- [Zu beantwortende Fragen]
1. Prüfen Sie, ob die Aussagen (a), (b) und (c) mit dem Ausgangstext übereinstimmen. Antworten Sie jeweils mit Ja oder Nein und zitieren Sie die entscheidenden Worte des Ausgangstexts wörtlich.
(a) Im Rahmen des SGB II soll die Übernahme von Mietschulden als Beihilfe erbracht werden.
(b) Die Anerkennung von Umzugskosten setzt die vorherige Zustimmung des Leistungsträgers voraus.
(c) Der aufsuchenden Beratung in Notunterkünften kommt nur geringe Bedeutung zu.
2. Beantworten Sie die folgenden Fragen (a), (b) und (c) anhand des Ausgangstexts.
(a) An wen kann die Miete erforderlichenfalls direkt gezahlt werden?
(b) Welches Kapitel des SGB XII enthält die Hilfen zur Überwindung besonderer sozialer Schwierigkeiten?
(c) Was zählt insbesondere zu den besonderen Lebensverhältnissen, die mit sozialen Schwierigkeiten verbunden sind?
3. Schreiben Sie aus dem Ausgangstext den Abschnitt ab, der mit „3.4   Hilfe“ beginnt und bis einschließlich „weitere existenzielle Problemlagen.“ reicht.

- [Ausgangstext]
· · · ·

14Die Übernahme von Mietschulden soll im Rahmen des SGB II als Darlehen erbracht werden (§ 22 Abs. 8 Satz 4 SGB II). 15Im Rahmen des SGB XII sind diese Geldleistungen entweder als Beihilfe oder als Darlehen (§ 36 Abs. 1 Satz 3 SGB XII) möglich. 16Erforderlichenfalls kann die Miete direkt an die Vermieterin beziehungsweise den Vermieter oder an andere Empfangsberechtigte gezahlt werden (§ 22 Abs. 7 SGB II, § 35a Abs. 3 SGB XII).
17Nach Maßgabe des § 22 Abs. 6 SGB II und des § 35a Abs. 2 Satz 5 SGB XII besteht auch die Möglichkeit, Kosten zur Beschaffung einer Wohnung, eines Umzugs oder einer Mietkaution anzuerkennen. 18Voraussetzung ist jedoch die vorherige Zustimmung des Leistungsträgers.

3.4   Hilfe zur Überwindung besonderer sozialer Schwierigkeiten nach dem SGB XII

1Die Hilfen zur Überwindung besonderer sozialer Schwierigkeiten (Achtes Kapitel des SGB XII) richten sich an Personen, bei denen besondere Lebensverhältnisse mit sozialen Schwierigkeiten verbunden sind. 2Hierzu zählen insbesondere Obdach- und Wohnungslosigkeit und in Verbindung damit weitere existenzielle Problemlagen.
3Mit der Hilfe nach §§ 67 ff. SGB XII wird im Rahmen der Sozialhilfe eine Leistung zur Überwindung einer sozialen Notlage bereitgestellt, die über die sozialhilferechtlich abgedeckten allgemeinen Risiken des Lebens wie Einkommensarmut, Krankheit etc. hinausgeht. 4Die Sozialhilfeträger können hier vielfältige Unterstützung leisten. 5Diese reichen von der persönlichen Unterstützung und erforderlichen Beratung bei der Beschaffung oder in besonderen Einzelfällen auch dem Verschaffen (vgl. VGH Baden-Württemberg, Beschluss vom 27. November 2019, Az. 1 S 2192/19) einer Wohnung oder betreuten Wohnens, teilstationären Hilfen und bis hin zur Unterbringung in stationären Einrichtungen. 6Besondere Bedeutung kommt dabei der aufsuchenden Beratung in Notunterkünften zu. 7Der Leistungsumfang ergibt sich aus der Verordnung zur Durchführung der Hilfe zur Überwindung besonderer sozialer Schwierigkeiten.

· · · ·

(Gespeicherte Einträge)
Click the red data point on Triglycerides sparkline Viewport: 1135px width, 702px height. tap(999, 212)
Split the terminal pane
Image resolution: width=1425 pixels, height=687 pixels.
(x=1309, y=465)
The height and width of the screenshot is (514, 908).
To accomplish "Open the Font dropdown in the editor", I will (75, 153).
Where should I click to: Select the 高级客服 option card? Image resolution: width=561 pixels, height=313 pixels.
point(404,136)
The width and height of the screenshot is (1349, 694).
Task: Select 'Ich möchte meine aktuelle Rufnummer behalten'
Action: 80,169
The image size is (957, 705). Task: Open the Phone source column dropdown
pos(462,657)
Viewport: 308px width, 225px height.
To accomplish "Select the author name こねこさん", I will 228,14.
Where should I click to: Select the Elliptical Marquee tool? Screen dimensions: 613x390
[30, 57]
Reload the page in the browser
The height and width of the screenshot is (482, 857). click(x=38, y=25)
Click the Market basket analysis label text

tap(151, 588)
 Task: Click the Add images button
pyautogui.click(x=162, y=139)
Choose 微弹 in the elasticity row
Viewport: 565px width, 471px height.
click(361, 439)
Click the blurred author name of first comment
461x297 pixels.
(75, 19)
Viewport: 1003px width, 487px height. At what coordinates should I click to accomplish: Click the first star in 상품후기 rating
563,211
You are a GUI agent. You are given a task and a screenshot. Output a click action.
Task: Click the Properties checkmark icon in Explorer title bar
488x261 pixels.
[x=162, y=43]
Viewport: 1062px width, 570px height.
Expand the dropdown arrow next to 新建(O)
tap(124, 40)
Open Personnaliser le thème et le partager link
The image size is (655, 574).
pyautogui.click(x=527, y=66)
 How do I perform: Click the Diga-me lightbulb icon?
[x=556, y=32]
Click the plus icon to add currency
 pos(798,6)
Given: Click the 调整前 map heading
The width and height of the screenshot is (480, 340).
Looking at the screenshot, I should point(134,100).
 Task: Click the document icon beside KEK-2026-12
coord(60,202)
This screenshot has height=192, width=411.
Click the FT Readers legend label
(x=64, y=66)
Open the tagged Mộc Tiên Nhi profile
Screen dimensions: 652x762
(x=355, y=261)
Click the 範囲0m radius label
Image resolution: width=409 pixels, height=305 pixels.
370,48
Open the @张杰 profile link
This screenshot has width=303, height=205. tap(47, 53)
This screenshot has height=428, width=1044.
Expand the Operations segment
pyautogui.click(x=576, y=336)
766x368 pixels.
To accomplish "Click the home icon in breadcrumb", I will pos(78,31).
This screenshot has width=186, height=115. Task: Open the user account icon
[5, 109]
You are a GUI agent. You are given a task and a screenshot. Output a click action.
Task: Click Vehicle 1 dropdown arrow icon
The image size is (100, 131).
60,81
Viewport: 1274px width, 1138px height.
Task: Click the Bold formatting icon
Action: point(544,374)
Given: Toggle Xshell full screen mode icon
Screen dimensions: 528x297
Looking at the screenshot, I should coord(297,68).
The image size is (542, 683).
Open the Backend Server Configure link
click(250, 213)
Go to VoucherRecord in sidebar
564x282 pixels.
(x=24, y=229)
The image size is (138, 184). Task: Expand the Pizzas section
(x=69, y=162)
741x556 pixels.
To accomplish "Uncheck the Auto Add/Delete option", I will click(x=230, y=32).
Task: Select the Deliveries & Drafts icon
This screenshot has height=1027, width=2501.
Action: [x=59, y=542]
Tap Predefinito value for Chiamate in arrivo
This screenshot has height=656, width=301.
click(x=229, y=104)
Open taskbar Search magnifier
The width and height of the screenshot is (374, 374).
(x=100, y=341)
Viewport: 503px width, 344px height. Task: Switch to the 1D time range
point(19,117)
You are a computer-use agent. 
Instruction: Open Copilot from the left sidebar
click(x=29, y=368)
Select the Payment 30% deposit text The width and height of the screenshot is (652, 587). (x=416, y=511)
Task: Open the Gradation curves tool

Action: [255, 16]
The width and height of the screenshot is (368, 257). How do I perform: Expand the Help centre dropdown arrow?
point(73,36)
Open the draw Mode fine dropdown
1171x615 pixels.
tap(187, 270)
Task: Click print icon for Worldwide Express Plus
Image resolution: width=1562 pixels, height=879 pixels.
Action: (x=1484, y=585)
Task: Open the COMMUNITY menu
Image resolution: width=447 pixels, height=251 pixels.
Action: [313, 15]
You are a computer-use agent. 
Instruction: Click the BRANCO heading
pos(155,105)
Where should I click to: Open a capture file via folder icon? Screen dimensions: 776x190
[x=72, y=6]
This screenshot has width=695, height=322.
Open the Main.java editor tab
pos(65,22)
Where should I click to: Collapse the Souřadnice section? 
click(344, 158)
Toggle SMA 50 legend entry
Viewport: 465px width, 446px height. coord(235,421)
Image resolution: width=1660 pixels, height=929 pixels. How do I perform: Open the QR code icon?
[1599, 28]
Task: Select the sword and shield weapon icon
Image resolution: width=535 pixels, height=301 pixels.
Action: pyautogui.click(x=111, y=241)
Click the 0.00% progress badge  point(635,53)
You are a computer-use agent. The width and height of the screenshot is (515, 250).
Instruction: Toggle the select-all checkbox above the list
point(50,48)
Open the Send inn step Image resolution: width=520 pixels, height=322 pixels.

· · · ·

- [Antworten]
1.
(a) Nein: „Die Übernahme von Mietschulden soll im Rahmen des SGB II als Darlehen erbracht werden“
(b) Ja: „Voraussetzung ist jedoch die vorherige Zustimmung des Leistungsträgers.“
(c) Nein: „Besondere Bedeutung kommt dabei der aufsuchenden Beratung in Notunterkünften zu.“

2.
(a) An die Vermieterin beziehungsweise den Vermieter oder an andere Empfangsberechtigte.
(b) Das Achte Kapitel des SGB XII.
(c) Obdach- und Wohnungslosigkeit und in Verbindung damit weitere existenzielle Problemlagen.

3.
3.4   Hilfe zur Überwindung besonderer sozialer Schwierigkeiten nach dem SGB XII

1Die Hilfen zur Überwindung besonderer sozialer Schwierigkeiten (Achtes Kapitel des SGB XII) richten sich an Personen, bei denen besondere Lebensverhältnisse mit sozialen Schwierigkeiten verbunden sind. 2Hierzu zählen insbesondere Obdach- und Wohnungslosigkeit und in Verbindung damit weitere existenzielle Problemlagen.